Mais, dans le même état de rêve, l'imagination n'a aucun pouvoir sur le liquide rouge. Combien fréquents les rêves, où l'on se croit blessé en duel ou sur le champ de bataille ! Il semble que le sang coule sur les membres ; mais bientôt on est éveillé par cette émotion imaginaire ; instinctivement on se tâte le corps à l'endroit soi-disant blessé, sans y trouver la moindre goutte de sang, et pourtant dans cette double expérience, l'une positive, l'autre négative, l'imagination a affaire à deux liquides essentiellement vitaux, l'un qui propage la vie, l'autre qui l'entretient.
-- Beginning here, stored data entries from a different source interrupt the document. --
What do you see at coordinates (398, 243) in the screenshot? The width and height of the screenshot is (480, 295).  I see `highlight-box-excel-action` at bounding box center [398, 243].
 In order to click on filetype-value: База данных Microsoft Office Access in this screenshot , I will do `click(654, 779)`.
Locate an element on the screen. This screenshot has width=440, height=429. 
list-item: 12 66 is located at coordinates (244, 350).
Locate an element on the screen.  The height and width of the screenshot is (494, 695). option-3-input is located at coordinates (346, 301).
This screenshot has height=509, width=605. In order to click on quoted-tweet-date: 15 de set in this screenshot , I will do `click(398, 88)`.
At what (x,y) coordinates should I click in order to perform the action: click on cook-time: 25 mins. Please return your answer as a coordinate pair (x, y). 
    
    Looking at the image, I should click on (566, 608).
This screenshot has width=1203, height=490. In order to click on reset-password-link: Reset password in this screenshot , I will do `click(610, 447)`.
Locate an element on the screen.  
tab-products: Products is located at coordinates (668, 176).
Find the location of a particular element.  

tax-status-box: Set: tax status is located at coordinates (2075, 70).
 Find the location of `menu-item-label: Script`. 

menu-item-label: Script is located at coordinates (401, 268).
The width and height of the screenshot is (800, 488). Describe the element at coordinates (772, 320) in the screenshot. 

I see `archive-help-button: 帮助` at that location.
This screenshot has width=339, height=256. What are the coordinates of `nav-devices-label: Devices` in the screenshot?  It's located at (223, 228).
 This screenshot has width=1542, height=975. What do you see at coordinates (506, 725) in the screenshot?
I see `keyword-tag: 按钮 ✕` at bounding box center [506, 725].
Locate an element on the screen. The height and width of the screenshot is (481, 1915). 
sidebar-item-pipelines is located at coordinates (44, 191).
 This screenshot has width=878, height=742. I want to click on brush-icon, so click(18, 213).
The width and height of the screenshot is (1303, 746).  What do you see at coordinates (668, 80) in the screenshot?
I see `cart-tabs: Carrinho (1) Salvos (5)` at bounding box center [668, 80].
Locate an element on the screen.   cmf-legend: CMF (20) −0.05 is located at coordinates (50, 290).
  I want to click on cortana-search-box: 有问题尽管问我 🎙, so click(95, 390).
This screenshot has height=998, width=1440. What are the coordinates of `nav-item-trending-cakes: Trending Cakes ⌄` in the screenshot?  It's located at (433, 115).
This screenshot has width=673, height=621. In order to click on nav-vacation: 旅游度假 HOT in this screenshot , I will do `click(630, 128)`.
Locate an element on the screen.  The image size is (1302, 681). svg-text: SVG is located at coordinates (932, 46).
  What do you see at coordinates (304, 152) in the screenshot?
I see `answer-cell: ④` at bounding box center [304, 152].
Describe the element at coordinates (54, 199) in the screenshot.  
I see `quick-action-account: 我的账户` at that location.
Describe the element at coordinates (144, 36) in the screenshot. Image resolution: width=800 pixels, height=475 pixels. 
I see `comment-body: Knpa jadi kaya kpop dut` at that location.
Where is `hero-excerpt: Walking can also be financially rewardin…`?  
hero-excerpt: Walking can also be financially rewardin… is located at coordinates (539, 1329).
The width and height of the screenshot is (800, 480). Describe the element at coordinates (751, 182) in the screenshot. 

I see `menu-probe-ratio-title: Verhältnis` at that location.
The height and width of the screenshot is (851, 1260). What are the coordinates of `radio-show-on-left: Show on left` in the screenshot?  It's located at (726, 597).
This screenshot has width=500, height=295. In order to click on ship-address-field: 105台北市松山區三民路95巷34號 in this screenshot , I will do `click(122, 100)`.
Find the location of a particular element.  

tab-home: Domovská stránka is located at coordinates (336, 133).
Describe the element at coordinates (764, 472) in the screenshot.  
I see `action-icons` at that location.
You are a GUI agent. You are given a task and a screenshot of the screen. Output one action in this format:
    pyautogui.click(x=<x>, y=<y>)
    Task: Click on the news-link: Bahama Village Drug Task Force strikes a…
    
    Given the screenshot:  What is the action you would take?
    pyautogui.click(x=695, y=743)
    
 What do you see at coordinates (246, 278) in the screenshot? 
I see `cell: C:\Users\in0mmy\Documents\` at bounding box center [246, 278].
Pourquoi cette différence ? C'est que la loi conservatrice du sang fonctionne aussi bien dans l'état de rêve que dans l'état de veille, et que l'imagination est forcée de lui obéir.

 

Mais à quoi bon ces particularités ? Ne suffit-il pas de contempler l'humanité entière, aux prises chaque jour avec ses propres passions : la colère, l'indignation, la honte, l'envie, la volupté, la fureur des combats ; pour constater que, sous ces influences morales si diverses, le sang se précipite avec violence aux frontières de la peau sans pouvoir les franchir. Même, ne suffit-il pas de contempler les fronts humains qui, tous les jours, rougissent et ne saignent jamais. N'est-il pas évident qu'avec l'imagination, le sang n'a qu'un droit de circulation et n'a aucun droit de sortie ?

Ce sont là des faits visibles, palpables, compréhensibles pour tous, savants et ignorants ; faits qui constituent des vérités de sens commun et les érigent en lois.

La loi conservatrice du sang domine même toute l'échelle animale. Les animaux ont aussi leurs passions, et on ne les a jamais vus perdre leur sang à l'extérieur, à moins d'être blessés. Tout ce qui a vie et sang est soumis à la même loi.

Et maintenant, comment oser dire que la stigmatisation n'est qu'un fait d'ordre naturel, et que l'imagination pieuse peut imprimer sur le corps humain les stigmates sacrés ?

Ô stigmatogènes, vous n'êtes que de piètres observateurs et vos thèses n'ont pas le sens commun.

 

Ainsi, dans l'état de santé, le sang ne sort jamais du corps humain ; dans l'état de maladie, il ne sort par les voies de la peau que dans des cas rarissimes ; et toute sortie lui est interdite sous l'influence de l'imagination.

Comme le sang est admirablement gardé ! Il semble que Celui par lequel toutes choses ont été faites, ait prévu les objections contre ces stigmates qu'il devait imprimer un jour sur la chair de ses élus. On dirait qu'il a bâti le corps humain en conséquence.